任务要求 => 根据下方关于凤林手工炒花生的节选,钟妈妈在多大年纪时想结束炒花生生意?

节选 =>
落花生,连土地
2014-04-01钟顺龙
梁郁伦和钟顺龙与“美好花生”的故事,既有传承妈妈好手艺的浓浓亲情,又可看作以身体经验在地文化,用行销创意的方式进行产物的包装与通路的连结,将文创真正落实的“返乡”典范。
十多年前,台湾加入WTO,外国廉价农产品的进入对本土农产品产生了很大的冲击,花莲凤林的花生也不例外,消费者都去买便宜的进口花生,本地花生有价无市。收成的花生卖不出怎么办?钟妈妈和其他几位婆婆妈妈,将客家传统小吃手工炒花生从自家餐桌带到政府举办的各种文化活动中,凤林手工炒花生因此小有名气。不少外县市的客人特地打电话来订购,钟妈妈的炒花生成了农闲时的小生意一做五六年。六十岁那年,因为体力渐渐无法负荷炒花生的重劳力,钟妈妈想结束炒花生生意,却又舍不得那些常客,她在电话里常问远在台北的儿子钟顺龙和儿媳梁郁伦,花生到底炒还是不炒?看到母亲的犹豫,小夫妻决定从台北返乡,继承妈妈的手艺。

给定数据 =>
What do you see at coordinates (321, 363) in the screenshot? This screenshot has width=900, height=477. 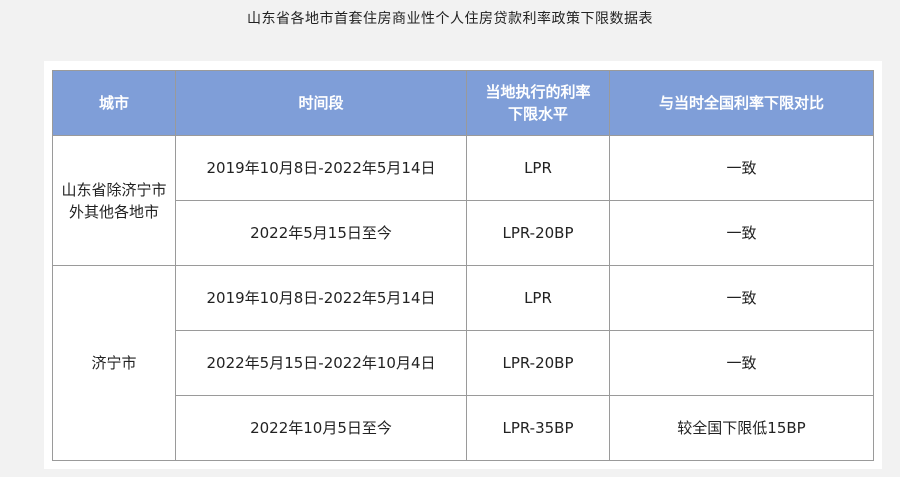 I see `period-cell: 2022年5月15日-2022年10月4日` at bounding box center [321, 363].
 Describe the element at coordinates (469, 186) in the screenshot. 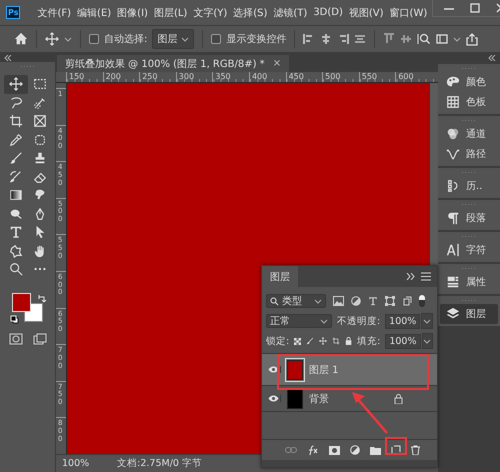

I see `panel-button: 历..` at that location.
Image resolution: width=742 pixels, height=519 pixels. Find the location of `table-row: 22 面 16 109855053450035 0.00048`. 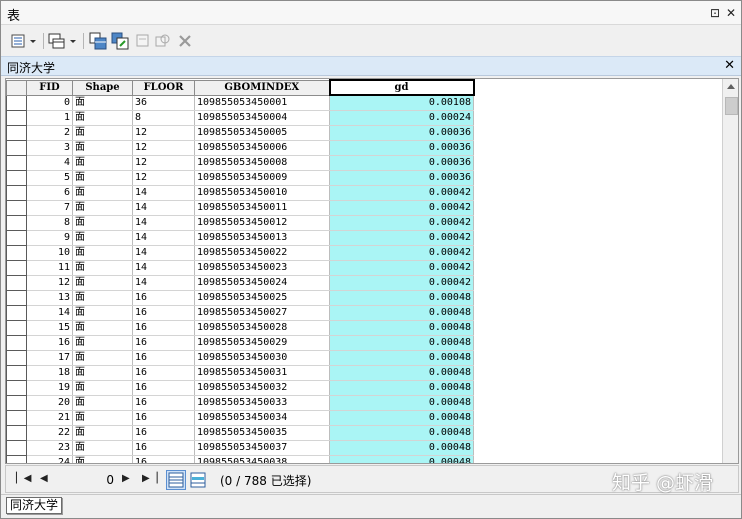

练习结果 => 钟妈妈在六十岁那年想结束炒花生生意。